Die Aufgabe |
Schreibe alles von der Zeile mit „This screenshot has height=924, width=1304.“ bis zum Ende der Einträge wortgetreu ab, die erste und die letzte Zeile eingeschlossen. Lass die Bilder in deiner Antwort weg.

Einträge zum Auffinden von Elementen auf Bildschirmen

************

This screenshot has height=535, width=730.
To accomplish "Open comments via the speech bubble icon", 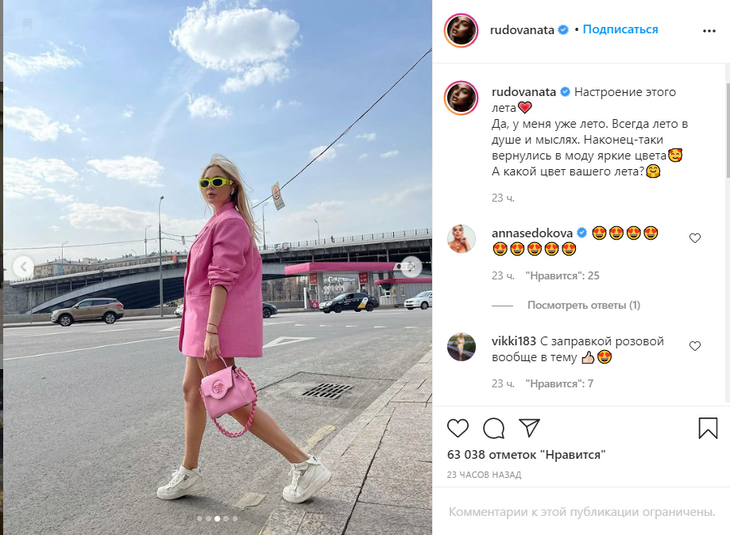I will coord(493,428).
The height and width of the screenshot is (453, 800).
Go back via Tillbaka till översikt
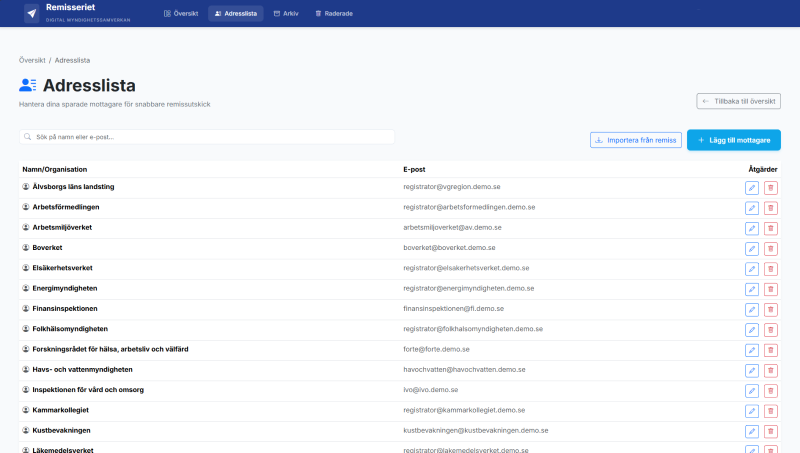click(x=738, y=101)
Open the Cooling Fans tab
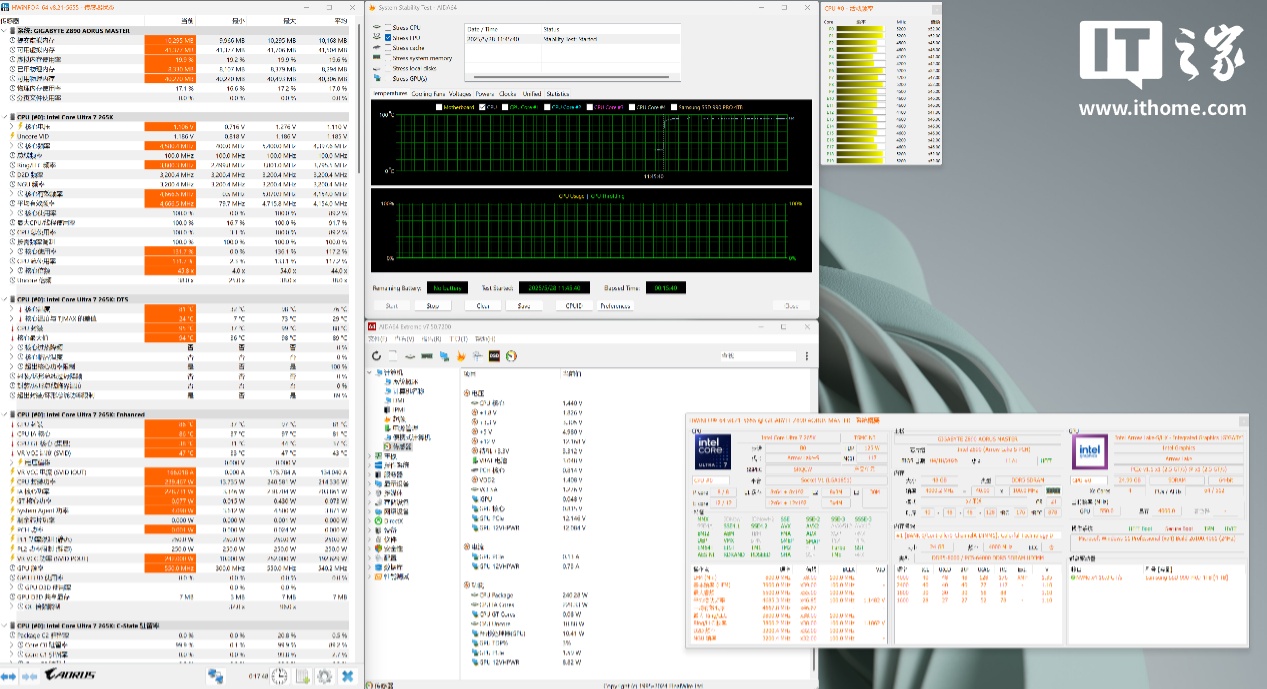This screenshot has height=689, width=1267. (x=428, y=94)
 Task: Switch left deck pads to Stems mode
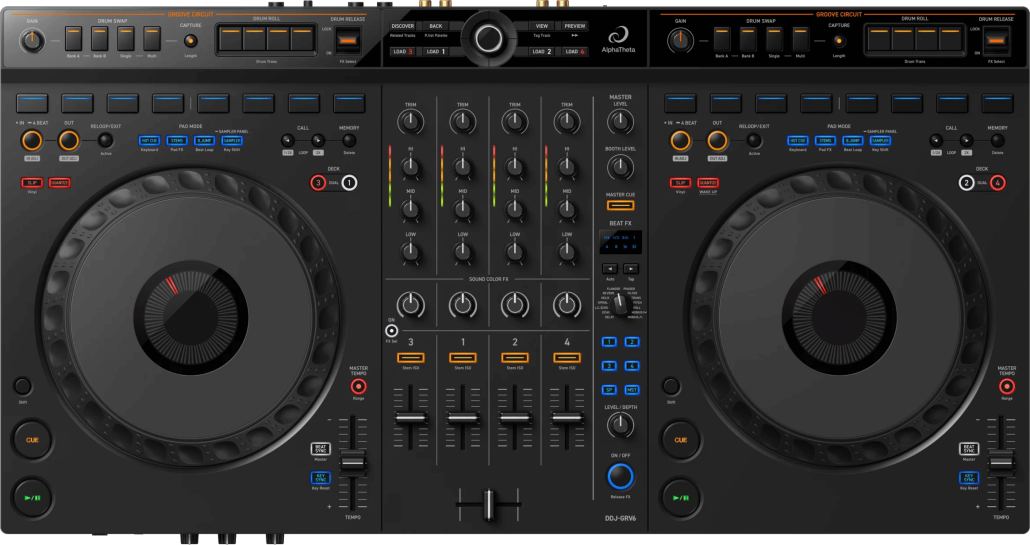(177, 141)
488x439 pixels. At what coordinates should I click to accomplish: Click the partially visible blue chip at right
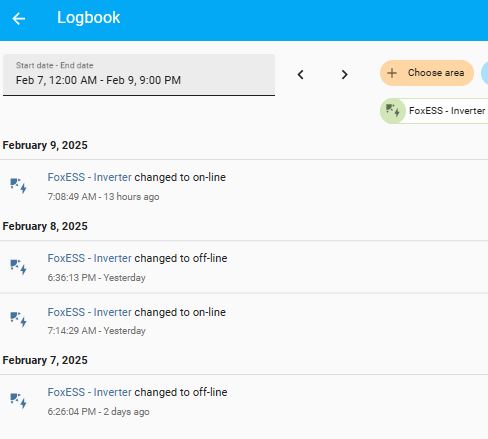click(485, 73)
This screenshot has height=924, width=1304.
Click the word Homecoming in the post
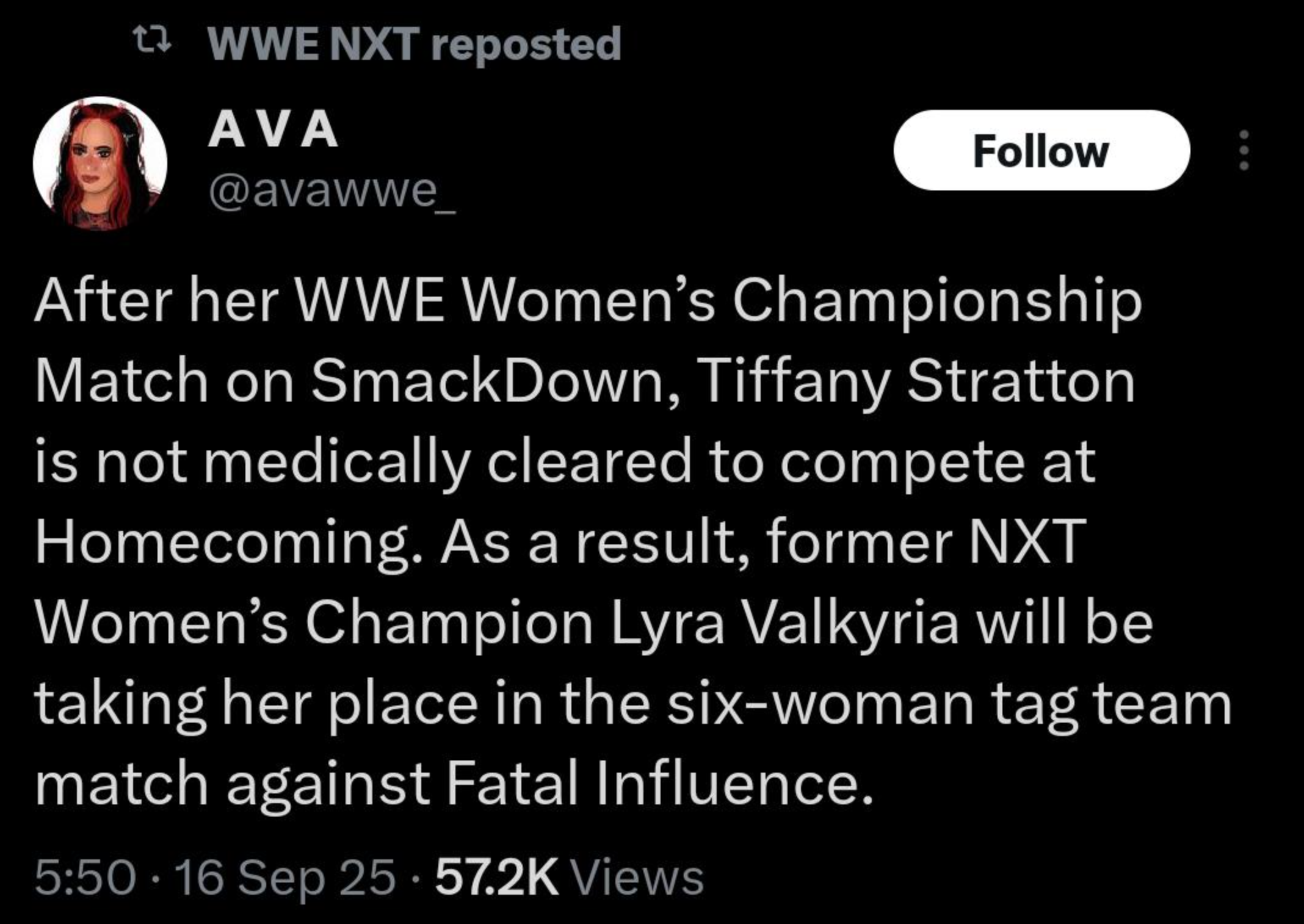(220, 543)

************

Antwort zur Aufgabe |
This screenshot has height=924, width=1304.
Click the word Homecoming in the post
(220, 543)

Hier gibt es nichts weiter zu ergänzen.